How do you actually get any help?

silverfoxxxx
silverfoxxxx Member Posts: 125
edited 14. Nov 2018, 12:44 in Living with Arthritis archive
Hi,

After coming off of my Sulphasalazine and knees fully swelling back up I finally, after nearly 6 months of waiting had them drained, unfortunately within a month my left knee is fully swollen again and painful to walk on..

When I left the injection clinic I got the normal, call us and we’ll get you straight back in if it swells up, 3rd week of phone calls now and I can’t even speak to anyone about getting an appointment, apparently the secretary has emailed the consultant 4 times asking if it would be ok to book me back in for another drain of the knees this close to the previous one and had 4 non replies, this is a service we all pay for and they can’t even answer an email with a simple yes or no.

Life is hard enough as it is and I get fed up with the lack of communication in a world we’re communication is now so quick and simple.

Comments

  • stickywicket
    stickywicket Member Posts: 26,067
    edited 30. Nov -1, 00:00
    I'm sorry you're having to learn the hard way but this is how things are these days in the NHS. There is not enough moey to pay for basics such as GPs, consultants and nurses. So we all have to queue. I'm currently queueing for a slipped-out-of-place hip replacement to be looked at. Meanwhile I have to go against all my natural instincts and take a lot of very strong pain relief. It's not good but it's how things are.

    Draining of knees never works for very long. I'd say a month was about par for the course. Did they give you a steroid injection last time after draining it? There is a limit on how often we can have them.

    I'm sorry, I can't remember why you stopped the sulph or if it has been replaced with another DMARD. Certainly, if you have an inflammatory form of arthritis you need some kind of DMARD as the draining etc won't slow up the disease at all. Meanwhle, your GP could prescribe pain relief.

    I agree it's very frustrating but there is little we can do other than wait. The NHS is, indeed, a service we all contribute towards but what we pay in comes nowhere near to paying for it.

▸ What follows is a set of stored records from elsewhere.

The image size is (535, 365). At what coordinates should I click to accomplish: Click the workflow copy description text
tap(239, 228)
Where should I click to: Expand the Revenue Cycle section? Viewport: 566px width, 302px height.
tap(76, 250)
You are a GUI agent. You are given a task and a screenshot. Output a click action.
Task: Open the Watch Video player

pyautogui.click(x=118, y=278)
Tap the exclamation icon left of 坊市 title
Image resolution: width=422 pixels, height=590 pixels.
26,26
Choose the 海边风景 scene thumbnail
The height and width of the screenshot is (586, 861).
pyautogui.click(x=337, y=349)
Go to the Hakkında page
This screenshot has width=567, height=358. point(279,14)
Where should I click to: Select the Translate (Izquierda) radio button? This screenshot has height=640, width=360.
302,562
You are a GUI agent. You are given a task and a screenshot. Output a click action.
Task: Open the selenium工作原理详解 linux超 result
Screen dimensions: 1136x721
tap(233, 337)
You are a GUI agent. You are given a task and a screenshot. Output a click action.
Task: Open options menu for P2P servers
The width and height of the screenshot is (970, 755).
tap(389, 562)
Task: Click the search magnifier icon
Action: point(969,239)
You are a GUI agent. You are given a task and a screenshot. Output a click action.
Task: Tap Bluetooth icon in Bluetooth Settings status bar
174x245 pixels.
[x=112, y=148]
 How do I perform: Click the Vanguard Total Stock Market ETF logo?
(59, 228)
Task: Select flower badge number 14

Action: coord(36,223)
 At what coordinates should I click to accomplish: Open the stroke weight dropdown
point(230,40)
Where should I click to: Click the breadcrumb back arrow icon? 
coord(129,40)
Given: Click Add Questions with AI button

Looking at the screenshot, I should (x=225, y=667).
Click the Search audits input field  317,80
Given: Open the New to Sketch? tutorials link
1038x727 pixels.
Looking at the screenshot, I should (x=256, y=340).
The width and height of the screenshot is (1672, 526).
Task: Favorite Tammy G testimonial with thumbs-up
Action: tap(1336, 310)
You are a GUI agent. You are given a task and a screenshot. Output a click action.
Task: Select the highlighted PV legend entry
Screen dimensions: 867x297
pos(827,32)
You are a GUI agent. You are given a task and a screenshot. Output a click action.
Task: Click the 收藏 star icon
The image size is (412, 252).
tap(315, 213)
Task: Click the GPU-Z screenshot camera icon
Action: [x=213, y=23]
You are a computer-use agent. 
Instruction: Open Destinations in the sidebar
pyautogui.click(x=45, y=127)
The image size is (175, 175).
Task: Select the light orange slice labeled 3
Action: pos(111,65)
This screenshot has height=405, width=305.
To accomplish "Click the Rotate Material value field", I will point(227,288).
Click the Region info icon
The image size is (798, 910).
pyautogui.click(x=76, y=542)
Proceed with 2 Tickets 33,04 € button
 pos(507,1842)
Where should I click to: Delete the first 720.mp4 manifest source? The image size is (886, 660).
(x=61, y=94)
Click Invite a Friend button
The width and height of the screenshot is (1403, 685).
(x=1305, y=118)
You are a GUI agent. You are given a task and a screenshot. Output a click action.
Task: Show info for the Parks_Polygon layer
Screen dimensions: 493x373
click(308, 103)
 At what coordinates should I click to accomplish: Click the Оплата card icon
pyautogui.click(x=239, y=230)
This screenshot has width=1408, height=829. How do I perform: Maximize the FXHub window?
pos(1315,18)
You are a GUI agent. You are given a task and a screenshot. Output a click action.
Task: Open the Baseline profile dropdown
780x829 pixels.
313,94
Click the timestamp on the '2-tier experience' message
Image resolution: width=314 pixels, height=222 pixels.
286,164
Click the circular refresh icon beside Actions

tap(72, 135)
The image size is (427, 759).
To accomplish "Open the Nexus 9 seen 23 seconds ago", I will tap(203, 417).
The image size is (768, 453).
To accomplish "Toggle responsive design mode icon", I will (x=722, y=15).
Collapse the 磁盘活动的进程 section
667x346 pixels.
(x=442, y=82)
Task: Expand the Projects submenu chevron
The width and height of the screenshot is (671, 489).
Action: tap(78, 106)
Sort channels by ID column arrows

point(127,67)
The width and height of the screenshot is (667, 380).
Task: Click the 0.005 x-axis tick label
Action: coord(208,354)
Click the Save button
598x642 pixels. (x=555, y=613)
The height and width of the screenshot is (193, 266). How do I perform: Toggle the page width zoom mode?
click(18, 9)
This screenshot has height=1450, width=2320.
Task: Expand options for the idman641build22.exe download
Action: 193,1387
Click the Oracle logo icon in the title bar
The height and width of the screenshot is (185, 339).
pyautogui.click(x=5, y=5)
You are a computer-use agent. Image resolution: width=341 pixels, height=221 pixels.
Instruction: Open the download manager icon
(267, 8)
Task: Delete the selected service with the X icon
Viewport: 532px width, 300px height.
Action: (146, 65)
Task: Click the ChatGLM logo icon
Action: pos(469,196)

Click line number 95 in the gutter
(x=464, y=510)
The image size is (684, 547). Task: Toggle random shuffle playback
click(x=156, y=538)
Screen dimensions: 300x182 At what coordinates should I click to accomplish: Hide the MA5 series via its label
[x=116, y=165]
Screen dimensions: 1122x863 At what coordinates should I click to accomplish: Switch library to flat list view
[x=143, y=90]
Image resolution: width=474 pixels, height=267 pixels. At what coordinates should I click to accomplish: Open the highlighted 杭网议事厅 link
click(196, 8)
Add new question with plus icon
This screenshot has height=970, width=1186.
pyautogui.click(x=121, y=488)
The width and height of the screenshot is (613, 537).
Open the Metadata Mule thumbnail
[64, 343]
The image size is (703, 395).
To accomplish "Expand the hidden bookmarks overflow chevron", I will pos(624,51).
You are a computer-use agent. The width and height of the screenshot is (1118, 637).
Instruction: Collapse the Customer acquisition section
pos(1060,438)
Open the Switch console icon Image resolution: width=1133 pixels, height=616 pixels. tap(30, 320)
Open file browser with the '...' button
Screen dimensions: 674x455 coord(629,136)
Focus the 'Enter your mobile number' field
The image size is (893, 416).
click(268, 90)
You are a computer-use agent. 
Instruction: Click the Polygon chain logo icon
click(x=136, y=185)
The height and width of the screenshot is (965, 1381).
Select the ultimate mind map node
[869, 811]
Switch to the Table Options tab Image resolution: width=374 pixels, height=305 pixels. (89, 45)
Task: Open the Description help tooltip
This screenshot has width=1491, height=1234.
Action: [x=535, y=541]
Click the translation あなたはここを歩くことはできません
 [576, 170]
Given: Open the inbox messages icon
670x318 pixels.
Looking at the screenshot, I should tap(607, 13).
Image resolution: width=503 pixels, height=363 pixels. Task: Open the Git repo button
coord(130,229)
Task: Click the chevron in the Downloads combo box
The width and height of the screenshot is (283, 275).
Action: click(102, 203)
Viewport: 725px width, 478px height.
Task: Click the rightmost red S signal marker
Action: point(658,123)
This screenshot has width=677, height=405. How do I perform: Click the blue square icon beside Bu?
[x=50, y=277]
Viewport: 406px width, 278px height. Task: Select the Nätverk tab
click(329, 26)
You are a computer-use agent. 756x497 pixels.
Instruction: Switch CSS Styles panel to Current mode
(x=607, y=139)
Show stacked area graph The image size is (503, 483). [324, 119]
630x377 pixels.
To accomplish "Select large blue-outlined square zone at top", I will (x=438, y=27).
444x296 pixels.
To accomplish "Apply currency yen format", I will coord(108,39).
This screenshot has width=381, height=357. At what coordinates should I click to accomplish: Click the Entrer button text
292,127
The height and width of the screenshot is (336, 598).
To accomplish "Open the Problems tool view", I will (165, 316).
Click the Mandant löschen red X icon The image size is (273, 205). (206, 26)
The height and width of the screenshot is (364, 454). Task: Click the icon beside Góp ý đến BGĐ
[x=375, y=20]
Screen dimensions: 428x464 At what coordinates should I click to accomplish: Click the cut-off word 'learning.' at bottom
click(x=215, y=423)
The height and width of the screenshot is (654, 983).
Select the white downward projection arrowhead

If you want speed you will have to go private but then you really will pay.

    What medication are you taking?
    “There is always a well-known solution to every human problem - neat, plausible, and wrong.” H.L. Mencken
  • silverfoxxxx
    silverfoxxxx Member Posts: 125
    edited 30. Nov -1, 00:00
    Not currently taking anything as been on a 4 month waiting list to see a nurse to look at my next dmard option, and that just makes it all seem pointless, appointments are so far apart it’s unreal, surely drain knee, start tablets would be the best option, or start tablets and then drain knee soon after, everything is months and months apart and doesn’t help the getting better process.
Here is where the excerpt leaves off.